As before, all the drills are from a concealed carry holster using concealment garments and are unsighted, instinctive shooting. Do not use a timer for any of these drills. That’s because the focus should be on executing the moves perfectly every time, not on how fast you can do it. If you are focusing on speed, your mind is in the wrong place. The speed will come with practice.
Third Eye Handgun Drill
The Third Eye Pistol technique is another two hand, high body instinctive shooting technique for extreme close quarters fighting. While we have all trained with a two hand hold with the gun extended, that presents a problem when in close quarters because the gun is out there for somebody to grab. So, collapse your arms and bring the gun back to your chest with your elbows out to the sides and your wrists against your chest.
Keep the gun tight to your chest and locked straight ahead and keep your eyes focused straight ahead. Any movement will be as a group, turn your body not your head. That way the pistol is pointed exactly where you are looking, just like a third eye. This is a very fast way to engage multiple targets that are close. It also helps keep the gun tucked in tight to prevent it from being taken away.
The down side is that you may have brass flying up into your face. You must ignore it and not allow it to distract you from shooting. Also, don’t get it so close that the slide hits your chest, which will jam the pistol.
This is a very fast position for a transition for longer targets. You can get into a two handed Weaver or variation extremely quickly. So the transition from dealing with close threats to those about to become close is quick.
Strike First Handgun Drill
With any close quarters fighting you often must give yourself time to get the gun into action. Drill using your support hand to strike the target as you draw your pistol. The idea is to distract the bad guy and break his OODA Loop which will buy a little time to draw and shoot.
It’s also a good idea to back up as you are shooting to create distance between you and the threat.
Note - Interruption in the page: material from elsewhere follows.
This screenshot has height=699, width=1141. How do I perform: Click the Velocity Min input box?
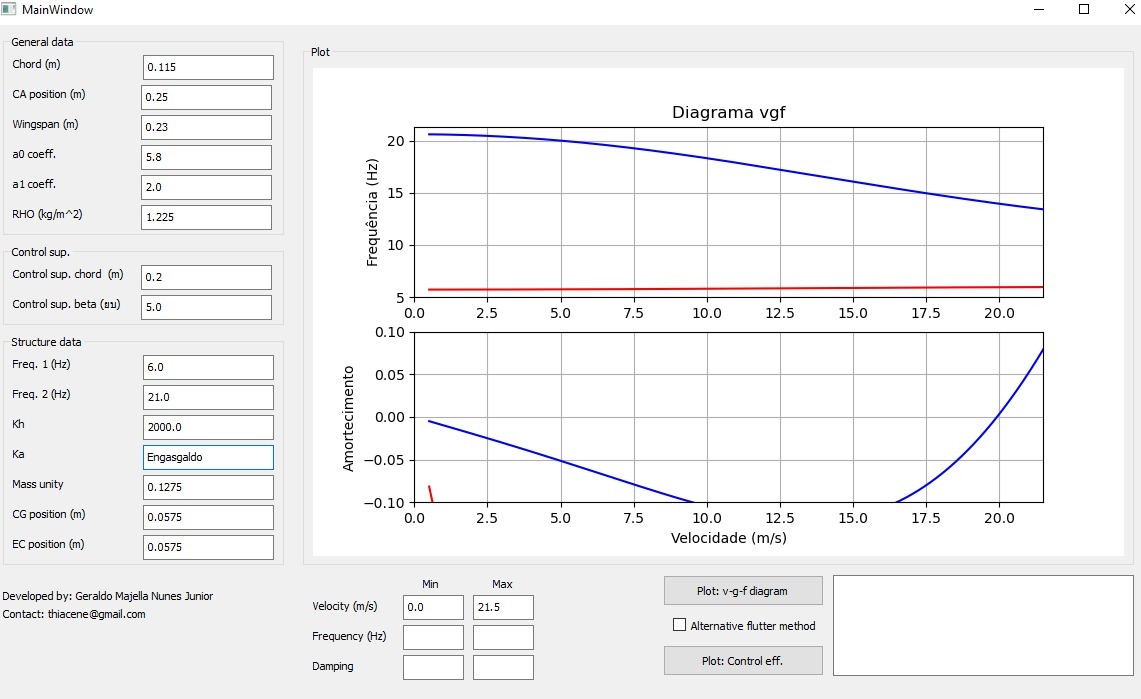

The strike could be to the head, with the nose, neck or ear as a target. Or low with the “Triple-T” (Tactical Testicle Tap.) At the command strike, draw and shoot practicing the close quarters one hand shooting drills covered in part one.
Of course, you must be careful to get your hand out of the way before the bullets arrive.
Also, shoot for areas you are not striking in case you unable to move your hand in a real fight. So if you are striking the head, shoot for the stomach or pelvis.
I once knew a guy who was fighting a bear. He was on his back, drawing his .44 magnum as he kicked the bear in the nose. The bear bit into his boot and unable to stop himself he shot through the foot he expected to have out of the way. Different opponent, same concept. It’s hard to predict what will happen in a fight, so use different targets for your fist and your gun.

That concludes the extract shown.